## Your assignment
Only the lines from the one containing "Open Home from" to the end of the listing below are wanted, repeated exactly.

## Supplied information
# # # # #
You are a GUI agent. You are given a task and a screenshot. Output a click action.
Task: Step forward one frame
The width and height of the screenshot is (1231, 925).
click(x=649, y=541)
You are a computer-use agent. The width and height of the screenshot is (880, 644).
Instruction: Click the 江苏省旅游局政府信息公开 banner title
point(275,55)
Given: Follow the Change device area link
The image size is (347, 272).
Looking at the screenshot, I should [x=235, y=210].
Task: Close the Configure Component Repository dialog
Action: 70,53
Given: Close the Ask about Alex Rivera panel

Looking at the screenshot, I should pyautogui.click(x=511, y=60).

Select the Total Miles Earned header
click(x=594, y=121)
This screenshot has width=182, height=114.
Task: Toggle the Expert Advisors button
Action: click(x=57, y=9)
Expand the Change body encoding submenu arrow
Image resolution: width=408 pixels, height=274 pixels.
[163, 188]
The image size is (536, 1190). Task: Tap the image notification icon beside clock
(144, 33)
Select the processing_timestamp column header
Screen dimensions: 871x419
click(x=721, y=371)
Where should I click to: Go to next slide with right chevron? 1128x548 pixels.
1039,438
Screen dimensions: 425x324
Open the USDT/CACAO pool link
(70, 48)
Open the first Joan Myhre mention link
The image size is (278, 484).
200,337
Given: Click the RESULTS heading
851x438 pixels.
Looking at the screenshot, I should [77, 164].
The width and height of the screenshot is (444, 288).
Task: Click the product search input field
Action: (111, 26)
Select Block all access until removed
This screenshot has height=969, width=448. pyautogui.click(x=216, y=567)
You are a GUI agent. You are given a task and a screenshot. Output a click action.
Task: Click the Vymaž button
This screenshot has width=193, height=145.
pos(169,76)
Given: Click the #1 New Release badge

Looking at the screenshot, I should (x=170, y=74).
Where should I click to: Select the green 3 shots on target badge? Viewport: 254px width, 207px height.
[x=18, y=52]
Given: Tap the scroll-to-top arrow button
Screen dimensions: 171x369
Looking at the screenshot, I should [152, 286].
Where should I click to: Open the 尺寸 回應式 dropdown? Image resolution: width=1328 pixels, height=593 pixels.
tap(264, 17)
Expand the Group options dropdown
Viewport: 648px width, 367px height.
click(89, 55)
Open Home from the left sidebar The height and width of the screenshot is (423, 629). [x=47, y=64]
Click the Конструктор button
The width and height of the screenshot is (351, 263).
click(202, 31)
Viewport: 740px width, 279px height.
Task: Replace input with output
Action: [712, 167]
# # # # #
## Task output
Open Home from the left sidebar The height and width of the screenshot is (423, 629). [x=47, y=64]
Click the Конструктор button
The width and height of the screenshot is (351, 263).
click(202, 31)
Viewport: 740px width, 279px height.
Task: Replace input with output
Action: [712, 167]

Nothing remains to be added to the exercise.